Designers can also light only the places that need to be lighted: entrances and parking lots on nights when events bring people to the school.
Parking lots
“Parking lots illustrate why it’s important to invite security to participate during the design of a school building,” says O’Neill. “School parking lots are large. Lighting up an entire parking lot on nights when there is a game or a community meeting isn’t necessary if the design of the parking lot enables closing sections of the lot and concentrating traffic in front of the key entrance or entrances. Then, you can light just those areas.”
Of course, school officials can have the parking lot set up to manage traffic this way even if it hasn’t been designed in. But it is usually confusing to drivers and expensive in terms of labor to set up. It will also affect the aesthetics. Better to design it in ahead of time.
Motion detection technology can help make exterior lighting more sustainable, too. Video cameras today can incorporate a sophisticated form of motion detection called video analytics, says O’Neill.

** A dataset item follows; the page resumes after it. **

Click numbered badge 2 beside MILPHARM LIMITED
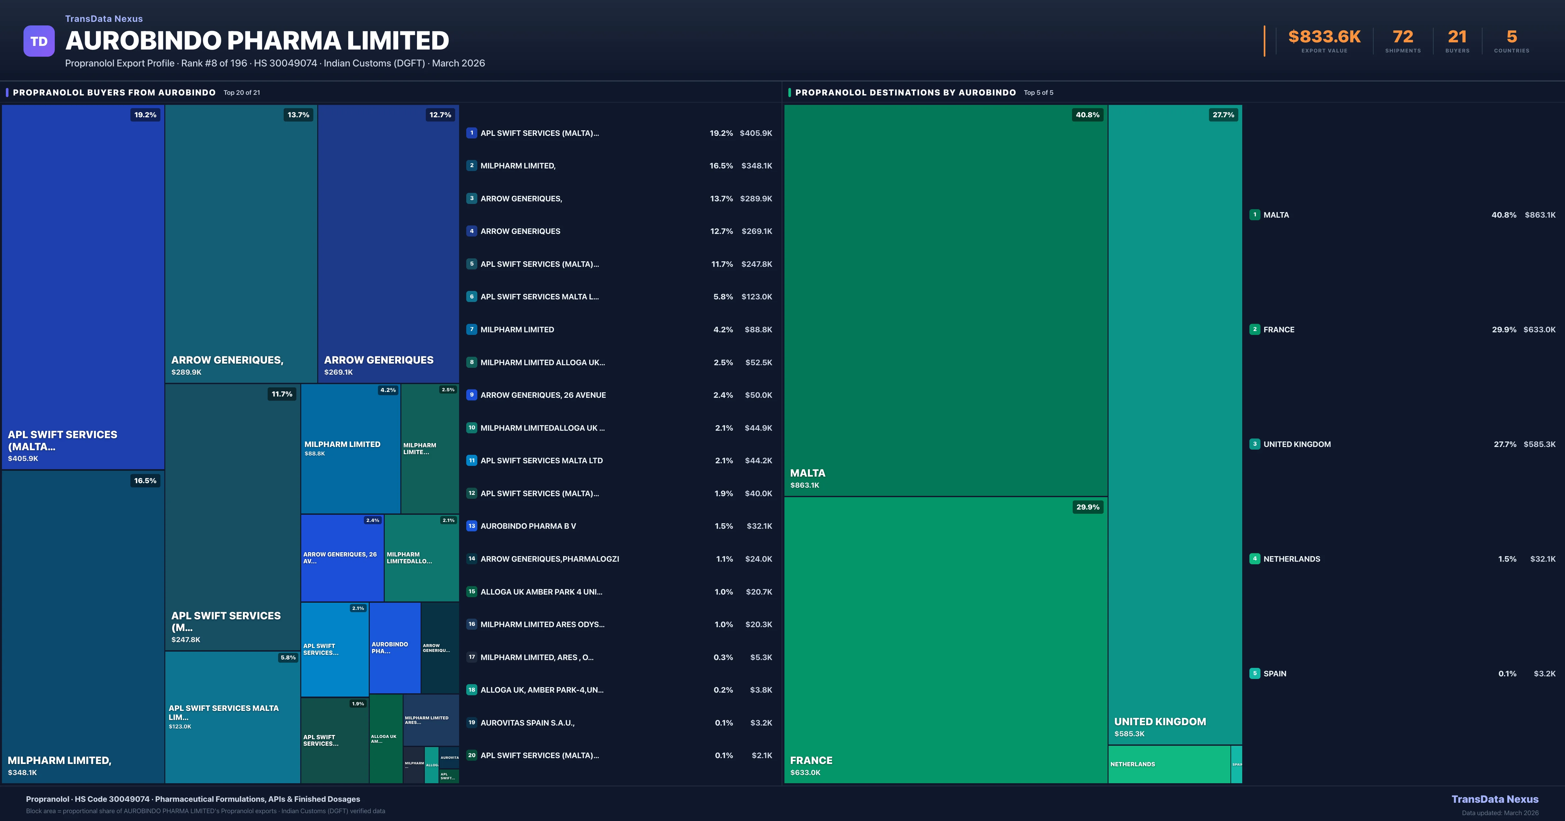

Video analytics can identify patterns. For instance, it can identify objects of certain sizes — people and cars, for instance — when one or the other moves within the camera’s field of view.
With video analytics, parking lot lights can be kept low until, say, 7:45 p.m. when the first car arrives for the 8:00 p.m. community meeting in the cafeteria. When the car moves into the camera’s view, the lights, already on low so the camera can see, come up brightly.
Such an exterior lighting scheme has other uses, too. Suppose a couple of vandals show up late at night with the intention of doing damage. Cameras equipped with video analytics can be programmed to see them, turn the lights on full blast, record their movements and send an alarm to security. In most cases, the vandals will take off when the lights come on, inferring that someone has seen them.
Using security to save energy
Sometimes teachers come to school in the evening to prepare for the next day. As they drive up, the lights will come on. If there is a card access system at the school, a faculty member would enter the building by presenting an ID card to a reader at the entrance — to unlock the door.
Today, it is possible to enable access control technology to communicate with administrative databases, lighting controllers and heating, ventilating and air-conditioning systems (HVAC). When this programming is carried out, the access control system can check records, find the number of the teacher’s classroom and its location. Next it can tell the lighting system to light the corridors leading to the classroom, while telling the HVAC system to turn on the heat or air conditioning in the classroom.
When the teacher swipes out, the access control system will give a command to turn off the lights and HVAC.
O’Neill notes that many organizations don’t require people to swipe out with a card to exit a building. “You can accomplish the same thing with motion sensors in corridors and offices to turn on the lights. Another set of motion sensors can turn on the HVAC in classrooms,” he says.
Either technique uses security technology to support sustainable building operations.
There are many other areas of school building design that combine security and sustainability techniques. For instance, security-oriented design would place fresh air intake vents high above the ground instead of at ground level. The security benefit is that height makes it much more difficult to poison a building’s air supply. At the same time, higher air is generally fresher and less likely to take in pollutants such as engine exhaust.
There are many other conflicts, too. But there is always a solution. Consider landscaping. While shrubbery and small trees next to a building are attractive, the security concern is that it creates places for muggers or predators to hide. In some schools, students hide weapons behind shrubbery growing along side of the school building.
The solution is to move the landscaping away from the building.
There is always a solution.
Editor’s Note: authored by Dan O’Neill, Roger Rueda and Jenna Savage co-authored the TSG Solutions publication, Security Design for Sustainable Buildings and Campuses.